*TASK BRIEF:* Pictures are to be left out, and only the lines below starting at the one with "Task: Show Saved intents filter" and ending at the one with "Task: Select the PowerSupplyControl.ino tab" are to be reproduced, each exactly, both ends included.
== == ==
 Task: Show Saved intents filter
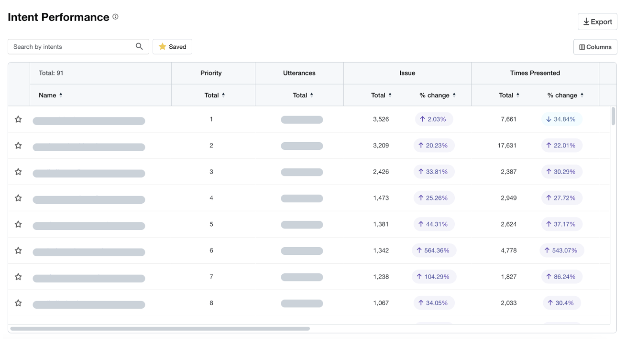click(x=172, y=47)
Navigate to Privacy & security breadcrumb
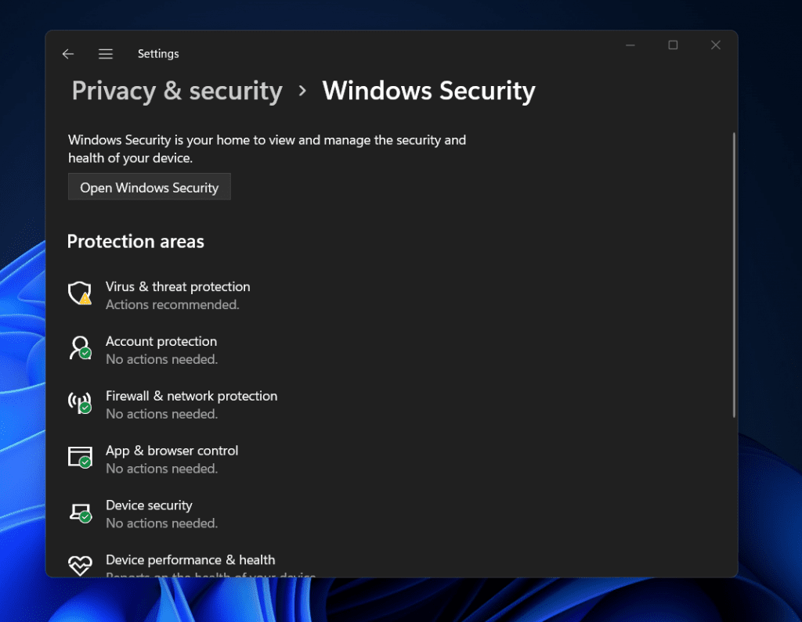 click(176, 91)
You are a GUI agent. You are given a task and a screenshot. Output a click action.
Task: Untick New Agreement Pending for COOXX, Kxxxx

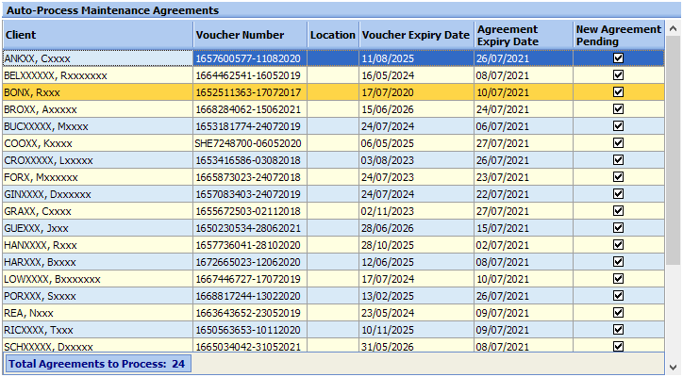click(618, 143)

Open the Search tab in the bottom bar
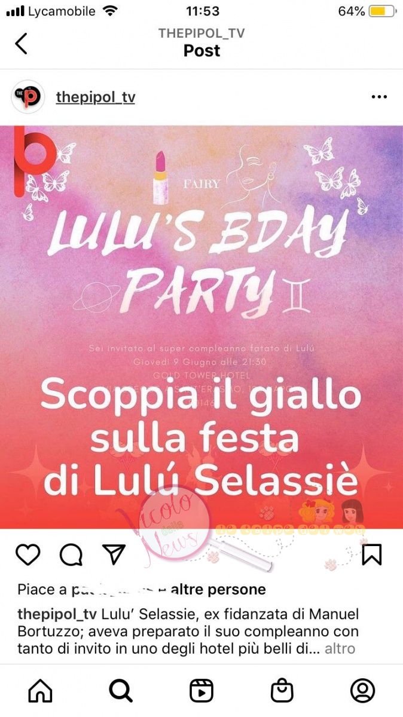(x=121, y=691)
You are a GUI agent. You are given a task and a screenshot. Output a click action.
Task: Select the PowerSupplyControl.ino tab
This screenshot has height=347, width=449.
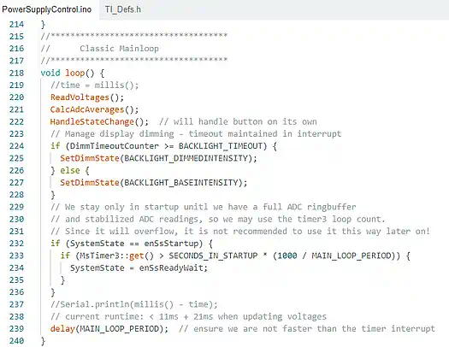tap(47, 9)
== == ==
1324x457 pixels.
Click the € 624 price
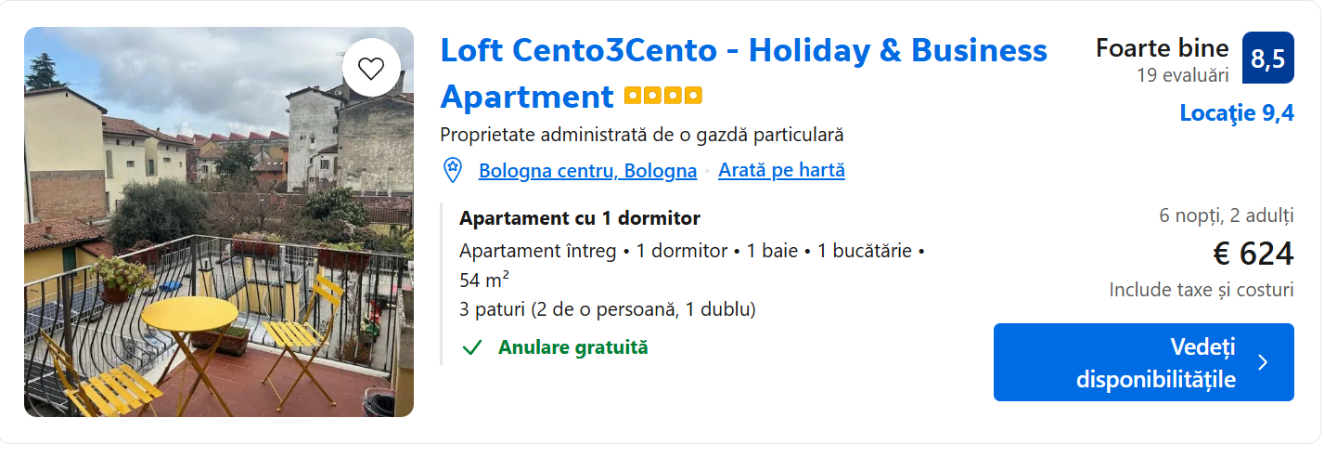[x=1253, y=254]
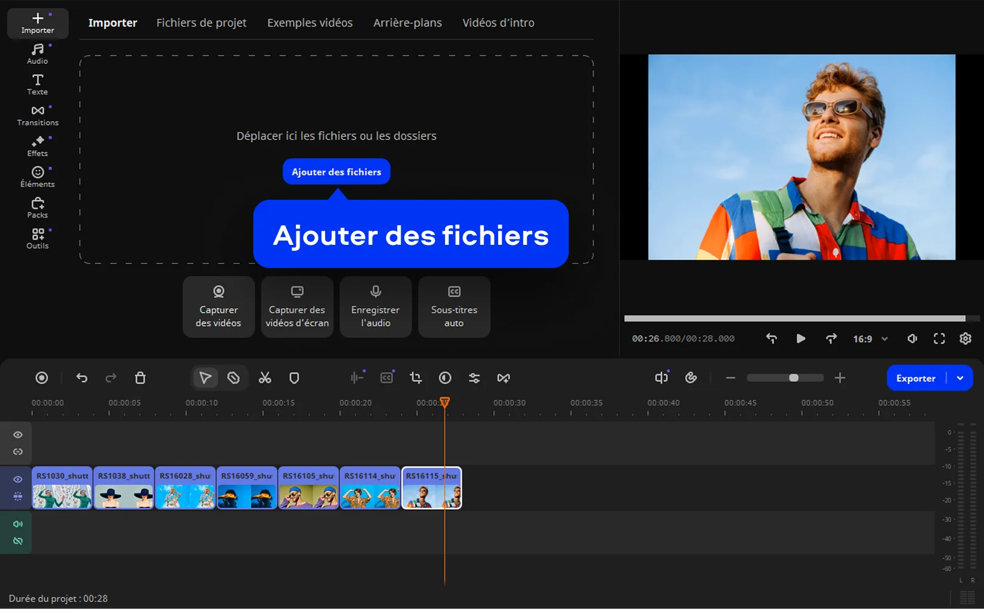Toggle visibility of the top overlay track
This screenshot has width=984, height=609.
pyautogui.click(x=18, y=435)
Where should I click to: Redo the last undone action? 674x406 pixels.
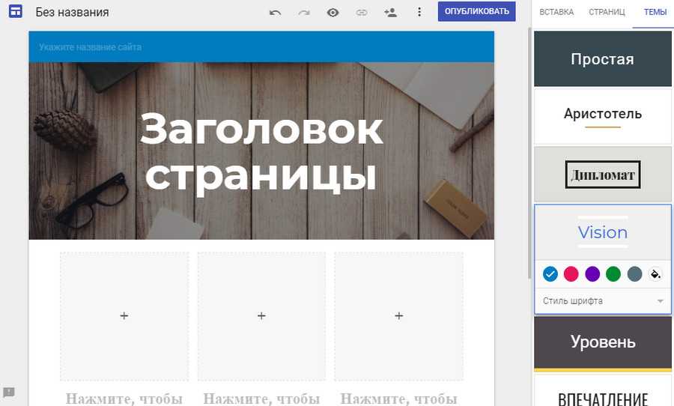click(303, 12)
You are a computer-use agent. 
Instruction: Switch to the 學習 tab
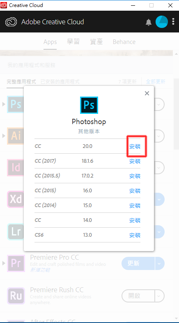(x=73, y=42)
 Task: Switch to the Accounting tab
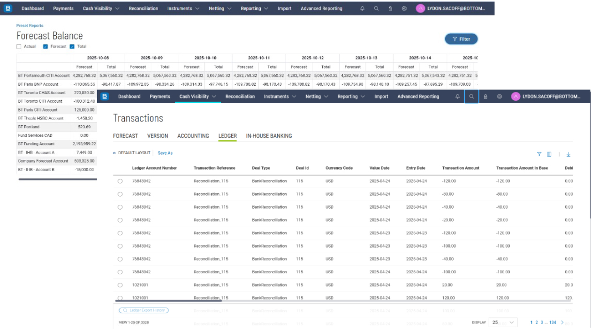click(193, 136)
== == ==
*ANSWER TO THIS TASK:*
 Task: Show Saved intents filter
click(x=172, y=47)
Navigate to Privacy & security breadcrumb
 click(176, 91)
You are a GUI agent. You are given a task and a screenshot. Output a click action.
Task: Untick New Agreement Pending for COOXX, Kxxxx

click(618, 143)

Open the Search tab in the bottom bar
(x=121, y=691)
You are a GUI agent. You are given a task and a screenshot. Output a click action.
Task: Select the PowerSupplyControl.ino tab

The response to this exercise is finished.